“LA VITTORIA E’ IL MASSIMO MA LA VITA E’ MOLTO DI +”
A distanza di 48 ore dalla “terribile mazzata” per aver perso l’occasione di terminare in maniera splendida questa strepitosa annata, abbiamo rialzato la testa e ci siamo guardati in faccia.
Qui termina la parte dolente, fatta di ripensamenti sui terribili 30 min di Domenica, rivoltamenti di stomaco, notti insonni, ed inizia il bello che è uscito.
Ci siamo guardati in faccia e ci è venuta subito voglia di condividere tutto quello che abbiamo vissuto insieme quest’anno.
C’è una prima valutazione puramente tecnica, che riassumiamo con freddi numeri, che parlano di una squadra che ha affrontato questo campionato in prospettiva di un programma basato su 2/3 anni per poter arrivare in 2° categoria, ma che da subito ha puntato in alto:
· partite giocate 20
o vinte 15
o pareggiate 3
o perse 2 anzi a dir il vero … 1+1 (quella nell’ultima di campionato è maturata nel 2° tempo quando la capolista ha vinto l’ultima partita negandoci così ogni possibilità per il 1° posto)
· reti fatte 74 - miglior attacco campionato
· subite 16 – seconda difesa del campionato
· 24 risultati utili consecutivi (21 vittorie - 3 pareggi) – dal 19/12/09 e il 5/12/10 non abbiamo mai perso un match di campionato
· 24 risultati utili consecutivi al COLOMBO – 2 anni di imbattibilità interna dal 18/4/09 al 17/04/11
Il lavoro è ancora molto, ma sicuramente le premesse per far bene ci sono …………
C’ è poi la valutazione a cui teniamo di più, che scaturisce da un face to face che abbiamo avuto Martedì sera con tutti i ragazzi.
Solo un commento, BELLISSIMO.
Tutta la rimanente adrenalina, la bile rimasta nelle nostre viscere, si è completamente volatilizzata.
Dopo esserci raccontati cosa è stato per tutti noi questo lungo anno, ci siamo ritrovati a riconoscere ancora una volta che l’esito (seppur nefasto) non l’ha avuta vinta sul nostro stare insieme.
Il riconoscere da parte di tutti che comunque ne è valsa la pena è stato liberante, è stato condividere e dare un senso a ciò che non ti aspetti, ma che la vita spesso ti presenta.

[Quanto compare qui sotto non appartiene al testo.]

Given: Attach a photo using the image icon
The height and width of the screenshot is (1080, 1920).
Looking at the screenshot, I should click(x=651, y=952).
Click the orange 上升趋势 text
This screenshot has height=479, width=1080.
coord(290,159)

E questo è quello che ci siamo sempre ricordati e che nella profonda delusione è prepotentemente emerso.
Prima dei Play Off abbiamo letto queste parole con tutta la squadra :
“Affermare umilmente, ma altrettanto tenacemente, Cristo principio e motivo ispiratore del vivere e dell’operare, della coscienza e dell’azione, significa aderire a Lui, per rendere presente adeguatamente la sua vittoria sul mondo. Operare perché il contenuto della fede diventi intelligenza e pedagogia della vita è il compito quotidiano del credente, che va realizzato in ogni situazione e ambiente in cui si è chiamati a vivere.”
Giovanni Paolo II riassume così, in modo spettacolare, il senso del perché siamo qui.
C’è ancora molto da lavorare, ma Martedì sera abbiamo avuto la certezza che, anche nella fatica e con gli inevitabili errori, siamo sulla strada giusta.
Concludiamo dicendo un GRAZIE a tutti, in particolare ai piccoli calciatori che hanno collaborato alla finale, a chi ha preparato in modo spettacolare il campo con palloncini e addobbi vari, al pubblico che ci ha incoraggiato dall’inizio alla fine con intelligenza e passione, all’ARCA che seppur con i pochi mezzi a disposizione ci ha dato un luogo e i mezzi per fare quest’esperienza, agli amici, dirigenti ARCA e genitori con cui abbiamo condiviso le fatiche dell’anno, e non ultimo ai nostri RAGAZZI che pur nella fatica si sono fidati e ci hanno seguito.